Cette saison finissante aura aussi été traversée par des échéances électorales majeures, la présidentielle et les législatives. Malgré certains ressentis négatifs, on peut affirmer que la question de l’art et de la culture a été très présente dans ces campagnes électorales, bien plus que de nombreux autres thèmes pourtant essentiels comme l’Europe ou la santé. Un(e) ministre de la culture a finalement été désignée à la tête d’un ministère dont certains craignaient la disparition. Mais ne nous le cachons pas : nos budgets n’ont jamais été autant en difficulté. Depuis plusieurs années, la plupart de nos partenaires ne nous permettent même pas de contenir les effets de l’inflation, confondant euros courants et euros constants. La décentralisation culturelle est née il y a 60 ans. Il s’agissait à l’origine d’un instrument de démocratisation dont l’objectif était de doter chaque région, chaque ville, de lieux permettant à chacun de recevoir dans les meilleures conditions les œuvres de l’esprit. Ces outils sont en place. Mais pour que puisse aujourd’hui s’exercer la vraie finalité de tout cela, l’exercice de la démocratie culturelle, il faut encore  définir les liens indispensables entre déconcentration et décentralisation. Où l’Etat doit-il encore peser, en pensée, en budgets ? Où les collectivités territoriales doivent-elles assumer des responsabilités, nouvelles pour beaucoup ? Comment se prémunir des clientélismes ? Le mécénat doit-il se développer ? Nul doute que nos missions sont à une charnière, qu’une histoire nouvelle va s’écrire, et que ce sera celle du XXIème siècle. Nous sommes contraints de rassembler autour de ces questions toutes les volontés, toutes les utopies.

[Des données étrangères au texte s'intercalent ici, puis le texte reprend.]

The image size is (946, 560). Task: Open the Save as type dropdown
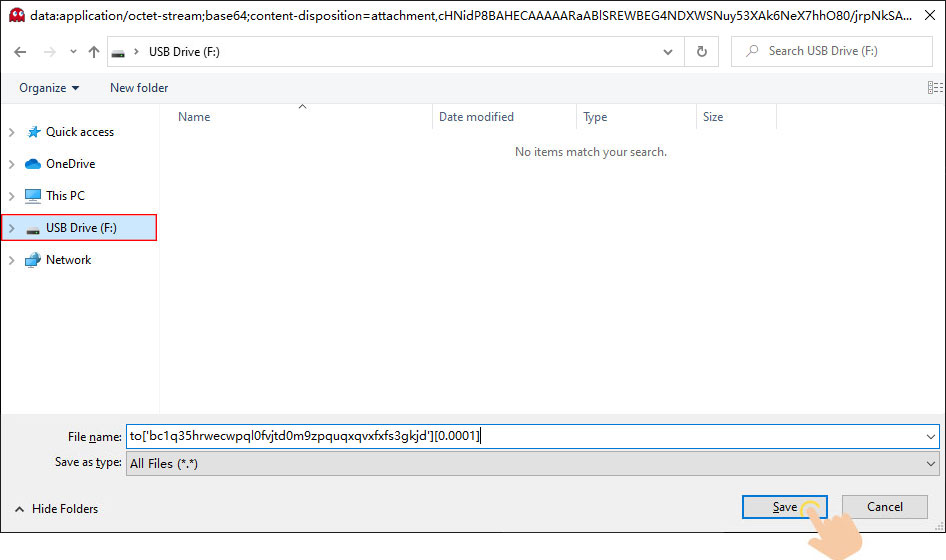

Les subventions d’équilibre constituent plus de 80% du budget de la Scène nationale de Cavaillon. Ces partenaires indispensables et fidèles sont la Ville de Cavaillon, l’Etat, la Région Provence-Alpes-Côte d’Azur, le Département de Vaucluse, et les Villes Nomade(s). De nombreux soutiens et compagnonnages viennent renforcer, au gré des projets, nos possibilités financières.

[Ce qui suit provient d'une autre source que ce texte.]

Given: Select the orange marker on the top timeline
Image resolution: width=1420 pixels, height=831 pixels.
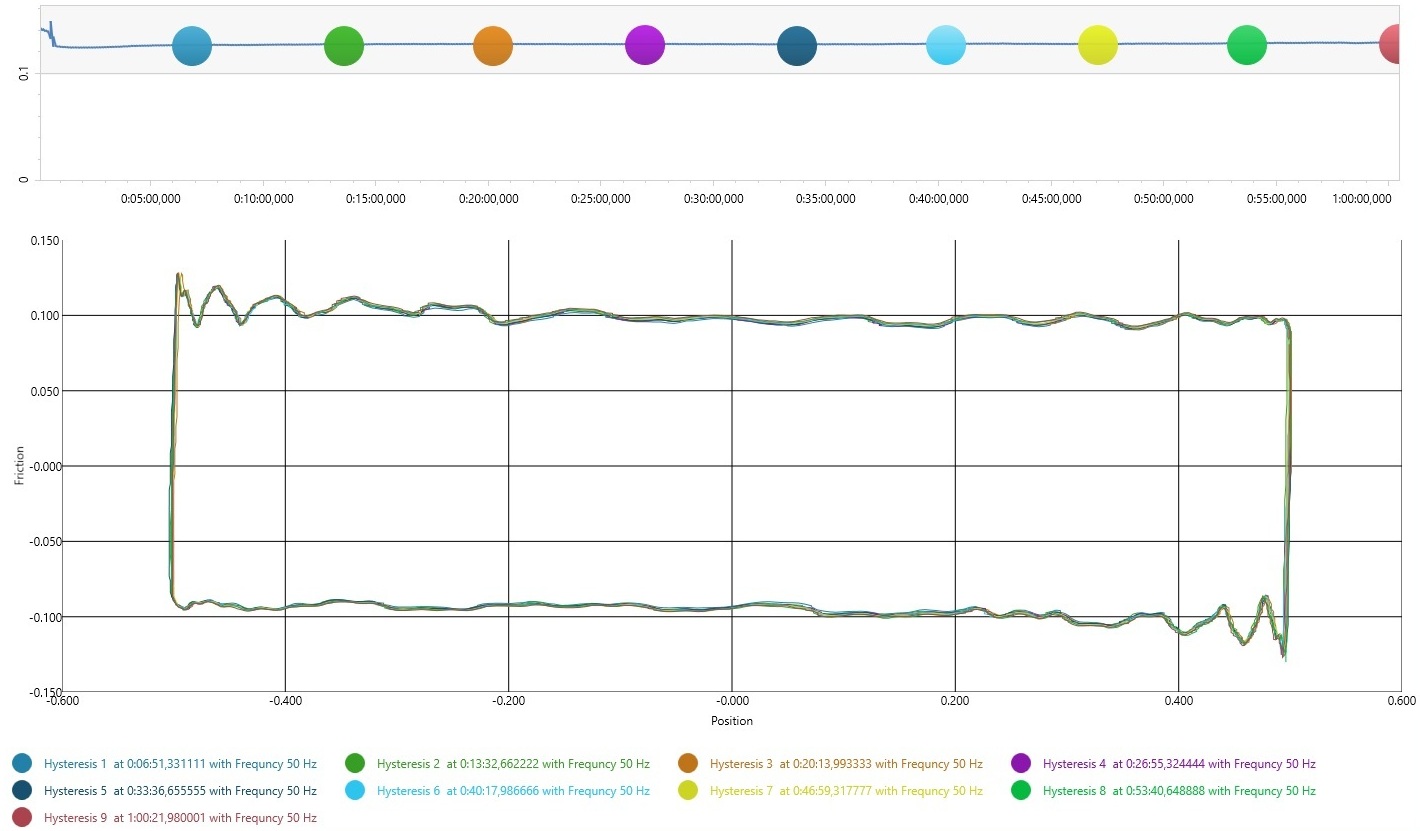Looking at the screenshot, I should click(x=492, y=46).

Compte tenu de son nouveau cadre matériel, la Scène nationale est contrainte d’engager un profond développement de ses activités. Donc de convaincre du nécessaire développement de ses moyens. Si on examine d’un peu près le travail fourni, on peut affirmer ici que ce n’est pas une scène nationale, mais La Scène nationale. Beaucoup le savent déjà, d’autres sont encore à convaincre. Nous nous y employons chaque jour. Nous savons que c’est un objectif raisonnable. Donc nous allons l’atteindre.